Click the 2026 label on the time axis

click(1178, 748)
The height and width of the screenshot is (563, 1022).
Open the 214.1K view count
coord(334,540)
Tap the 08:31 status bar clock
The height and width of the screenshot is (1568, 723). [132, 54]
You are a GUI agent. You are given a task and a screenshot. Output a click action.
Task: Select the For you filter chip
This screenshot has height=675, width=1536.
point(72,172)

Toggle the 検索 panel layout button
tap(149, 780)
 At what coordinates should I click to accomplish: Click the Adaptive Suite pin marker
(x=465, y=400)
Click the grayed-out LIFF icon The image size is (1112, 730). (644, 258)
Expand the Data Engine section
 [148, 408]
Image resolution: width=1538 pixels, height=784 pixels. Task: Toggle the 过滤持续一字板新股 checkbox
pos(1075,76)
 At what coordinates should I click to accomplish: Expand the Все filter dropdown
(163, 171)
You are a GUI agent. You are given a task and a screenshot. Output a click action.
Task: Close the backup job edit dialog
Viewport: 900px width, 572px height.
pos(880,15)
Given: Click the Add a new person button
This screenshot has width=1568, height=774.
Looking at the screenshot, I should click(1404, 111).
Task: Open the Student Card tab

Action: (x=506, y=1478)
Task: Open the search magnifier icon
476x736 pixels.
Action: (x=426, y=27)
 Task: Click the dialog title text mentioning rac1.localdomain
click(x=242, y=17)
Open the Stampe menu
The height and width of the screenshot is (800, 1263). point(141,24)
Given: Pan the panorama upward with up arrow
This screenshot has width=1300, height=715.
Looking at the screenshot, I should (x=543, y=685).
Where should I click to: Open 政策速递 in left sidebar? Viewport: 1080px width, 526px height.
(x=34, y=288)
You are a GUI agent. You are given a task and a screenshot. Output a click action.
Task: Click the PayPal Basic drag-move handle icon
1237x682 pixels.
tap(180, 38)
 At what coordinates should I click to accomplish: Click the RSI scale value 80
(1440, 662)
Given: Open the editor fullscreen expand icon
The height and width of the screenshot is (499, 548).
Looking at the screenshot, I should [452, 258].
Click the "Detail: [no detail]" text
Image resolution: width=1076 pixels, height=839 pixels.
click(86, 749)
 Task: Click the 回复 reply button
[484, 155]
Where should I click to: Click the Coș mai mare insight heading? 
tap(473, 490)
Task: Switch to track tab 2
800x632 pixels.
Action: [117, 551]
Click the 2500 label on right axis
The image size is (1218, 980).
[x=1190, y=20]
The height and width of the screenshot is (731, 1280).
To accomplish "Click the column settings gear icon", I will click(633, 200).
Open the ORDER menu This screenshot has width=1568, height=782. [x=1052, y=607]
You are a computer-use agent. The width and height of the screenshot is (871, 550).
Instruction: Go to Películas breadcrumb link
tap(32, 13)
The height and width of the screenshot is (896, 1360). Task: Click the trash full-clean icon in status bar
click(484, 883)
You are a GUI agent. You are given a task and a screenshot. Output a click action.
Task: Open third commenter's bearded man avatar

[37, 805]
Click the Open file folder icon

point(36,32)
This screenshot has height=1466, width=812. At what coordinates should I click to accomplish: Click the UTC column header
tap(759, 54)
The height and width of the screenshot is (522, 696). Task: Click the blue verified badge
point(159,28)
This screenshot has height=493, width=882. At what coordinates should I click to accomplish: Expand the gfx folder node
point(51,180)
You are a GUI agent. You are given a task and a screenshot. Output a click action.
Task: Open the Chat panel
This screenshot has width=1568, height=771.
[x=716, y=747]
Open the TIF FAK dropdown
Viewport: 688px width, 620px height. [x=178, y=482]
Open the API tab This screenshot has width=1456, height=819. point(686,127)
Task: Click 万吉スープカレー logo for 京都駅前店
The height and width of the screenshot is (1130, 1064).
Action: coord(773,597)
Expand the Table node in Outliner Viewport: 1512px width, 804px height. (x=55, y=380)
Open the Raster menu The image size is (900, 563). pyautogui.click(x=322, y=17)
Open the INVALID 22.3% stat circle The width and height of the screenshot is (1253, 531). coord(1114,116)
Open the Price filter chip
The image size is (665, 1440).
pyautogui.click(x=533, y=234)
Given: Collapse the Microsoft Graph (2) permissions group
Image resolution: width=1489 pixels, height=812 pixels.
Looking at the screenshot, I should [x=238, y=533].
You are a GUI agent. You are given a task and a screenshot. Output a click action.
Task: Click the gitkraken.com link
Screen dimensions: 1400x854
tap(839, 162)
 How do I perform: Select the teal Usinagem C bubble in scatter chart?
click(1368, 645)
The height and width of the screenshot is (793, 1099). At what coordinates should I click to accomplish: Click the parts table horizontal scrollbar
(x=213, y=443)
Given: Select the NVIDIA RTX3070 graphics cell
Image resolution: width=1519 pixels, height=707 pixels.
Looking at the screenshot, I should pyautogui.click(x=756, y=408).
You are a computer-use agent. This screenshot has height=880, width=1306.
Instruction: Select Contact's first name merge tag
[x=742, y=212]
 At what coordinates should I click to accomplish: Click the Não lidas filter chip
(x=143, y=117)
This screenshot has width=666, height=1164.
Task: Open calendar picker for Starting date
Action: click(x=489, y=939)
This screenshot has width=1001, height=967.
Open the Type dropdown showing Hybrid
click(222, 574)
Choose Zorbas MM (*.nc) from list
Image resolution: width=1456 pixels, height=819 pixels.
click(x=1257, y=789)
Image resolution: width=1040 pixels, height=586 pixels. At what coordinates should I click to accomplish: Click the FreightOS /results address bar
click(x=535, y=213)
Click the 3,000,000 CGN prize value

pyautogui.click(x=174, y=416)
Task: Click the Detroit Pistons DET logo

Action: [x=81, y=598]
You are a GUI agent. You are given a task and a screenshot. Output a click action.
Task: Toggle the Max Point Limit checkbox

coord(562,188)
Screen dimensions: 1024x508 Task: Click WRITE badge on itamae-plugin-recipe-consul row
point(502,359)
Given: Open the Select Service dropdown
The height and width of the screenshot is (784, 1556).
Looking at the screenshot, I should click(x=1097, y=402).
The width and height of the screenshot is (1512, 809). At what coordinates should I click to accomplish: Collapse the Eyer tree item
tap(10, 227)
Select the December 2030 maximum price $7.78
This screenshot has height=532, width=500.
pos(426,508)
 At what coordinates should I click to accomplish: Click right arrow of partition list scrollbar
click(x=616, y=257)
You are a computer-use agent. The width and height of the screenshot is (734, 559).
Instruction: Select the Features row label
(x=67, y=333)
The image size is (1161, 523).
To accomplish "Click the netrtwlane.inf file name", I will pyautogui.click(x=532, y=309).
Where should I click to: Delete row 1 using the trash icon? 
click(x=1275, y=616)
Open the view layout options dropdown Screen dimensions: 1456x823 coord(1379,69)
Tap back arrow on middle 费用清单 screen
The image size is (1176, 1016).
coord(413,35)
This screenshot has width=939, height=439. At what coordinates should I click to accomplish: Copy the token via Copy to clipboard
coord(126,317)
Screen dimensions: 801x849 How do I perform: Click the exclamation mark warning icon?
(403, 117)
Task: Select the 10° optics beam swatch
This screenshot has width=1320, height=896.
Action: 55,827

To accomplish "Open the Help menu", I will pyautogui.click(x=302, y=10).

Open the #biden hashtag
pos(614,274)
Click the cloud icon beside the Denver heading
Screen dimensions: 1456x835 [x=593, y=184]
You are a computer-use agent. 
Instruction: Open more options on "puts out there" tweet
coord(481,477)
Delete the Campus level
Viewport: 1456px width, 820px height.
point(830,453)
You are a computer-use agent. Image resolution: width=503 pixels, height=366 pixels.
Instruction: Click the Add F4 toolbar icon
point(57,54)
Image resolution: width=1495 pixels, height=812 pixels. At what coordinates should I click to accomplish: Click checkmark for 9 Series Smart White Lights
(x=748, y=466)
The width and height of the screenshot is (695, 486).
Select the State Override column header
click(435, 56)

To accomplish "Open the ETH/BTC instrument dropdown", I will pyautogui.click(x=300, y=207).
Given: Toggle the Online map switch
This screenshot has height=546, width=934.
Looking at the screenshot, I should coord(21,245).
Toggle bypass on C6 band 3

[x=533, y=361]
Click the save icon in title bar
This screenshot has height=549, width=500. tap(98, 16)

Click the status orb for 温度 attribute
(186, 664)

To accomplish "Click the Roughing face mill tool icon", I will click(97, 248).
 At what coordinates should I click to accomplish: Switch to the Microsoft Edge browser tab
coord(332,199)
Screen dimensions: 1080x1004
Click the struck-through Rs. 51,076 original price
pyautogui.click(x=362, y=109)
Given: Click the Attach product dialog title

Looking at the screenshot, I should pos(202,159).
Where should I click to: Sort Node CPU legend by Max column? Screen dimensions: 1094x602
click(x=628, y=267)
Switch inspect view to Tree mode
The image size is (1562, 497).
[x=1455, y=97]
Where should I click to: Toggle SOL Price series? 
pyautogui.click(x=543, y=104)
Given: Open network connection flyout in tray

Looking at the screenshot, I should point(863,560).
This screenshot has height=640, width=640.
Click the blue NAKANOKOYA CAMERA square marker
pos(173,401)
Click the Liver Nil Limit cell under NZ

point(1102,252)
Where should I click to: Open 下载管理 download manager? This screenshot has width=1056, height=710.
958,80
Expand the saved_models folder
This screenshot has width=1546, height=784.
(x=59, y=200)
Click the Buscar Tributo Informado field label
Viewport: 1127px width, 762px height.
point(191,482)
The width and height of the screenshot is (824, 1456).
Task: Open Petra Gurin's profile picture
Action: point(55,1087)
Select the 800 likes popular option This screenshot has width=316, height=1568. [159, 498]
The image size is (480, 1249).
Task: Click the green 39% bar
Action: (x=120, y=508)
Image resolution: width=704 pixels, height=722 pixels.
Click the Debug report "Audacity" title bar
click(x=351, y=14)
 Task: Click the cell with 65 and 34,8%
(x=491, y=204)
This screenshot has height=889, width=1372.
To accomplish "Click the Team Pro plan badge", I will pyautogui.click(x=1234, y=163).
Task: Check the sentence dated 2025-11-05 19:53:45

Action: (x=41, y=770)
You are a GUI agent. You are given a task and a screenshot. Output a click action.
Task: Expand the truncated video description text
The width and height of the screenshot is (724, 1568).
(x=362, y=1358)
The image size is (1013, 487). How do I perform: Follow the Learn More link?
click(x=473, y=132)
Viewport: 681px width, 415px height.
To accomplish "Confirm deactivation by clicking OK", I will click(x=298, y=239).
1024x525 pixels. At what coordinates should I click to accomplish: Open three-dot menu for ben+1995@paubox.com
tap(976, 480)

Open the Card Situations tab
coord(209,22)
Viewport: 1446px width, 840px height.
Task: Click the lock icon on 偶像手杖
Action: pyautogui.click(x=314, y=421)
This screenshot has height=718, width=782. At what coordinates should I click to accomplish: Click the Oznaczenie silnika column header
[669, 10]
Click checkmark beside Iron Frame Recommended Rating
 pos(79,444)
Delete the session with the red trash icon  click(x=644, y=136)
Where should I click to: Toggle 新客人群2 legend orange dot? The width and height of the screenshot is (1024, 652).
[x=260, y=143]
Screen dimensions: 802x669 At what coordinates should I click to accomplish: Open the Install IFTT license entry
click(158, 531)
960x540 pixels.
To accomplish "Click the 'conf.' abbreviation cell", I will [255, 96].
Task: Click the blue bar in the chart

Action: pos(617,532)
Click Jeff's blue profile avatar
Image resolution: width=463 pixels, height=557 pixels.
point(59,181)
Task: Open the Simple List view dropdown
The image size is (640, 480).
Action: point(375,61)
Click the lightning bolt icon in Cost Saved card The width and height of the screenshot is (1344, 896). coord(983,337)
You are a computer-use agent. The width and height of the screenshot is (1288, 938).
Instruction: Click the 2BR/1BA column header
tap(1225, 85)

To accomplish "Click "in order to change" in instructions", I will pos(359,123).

★ ★ ★ ★

Convert the material starting at the line that contains "Open the ORDER" and ending at the line that contains "click(484, 883)" into a Markdown table with the columns Row and Line. Give each line a row number and leave out blank lines.

| Row | Line |
|---|---|
| 1 | Open the ORDER menu This screenshot has width=1568, height=782. [x=1052, y=607] |
| 2 | You are a computer-use agent. The width and height of the screenshot is (871, 550). |
| 3 | Instruction: Go to Películas breadcrumb link |
| 4 | tap(32, 13) |
| 5 | The height and width of the screenshot is (896, 1360). Task: Click the trash full-clean icon in status bar |
| 6 | click(484, 883) |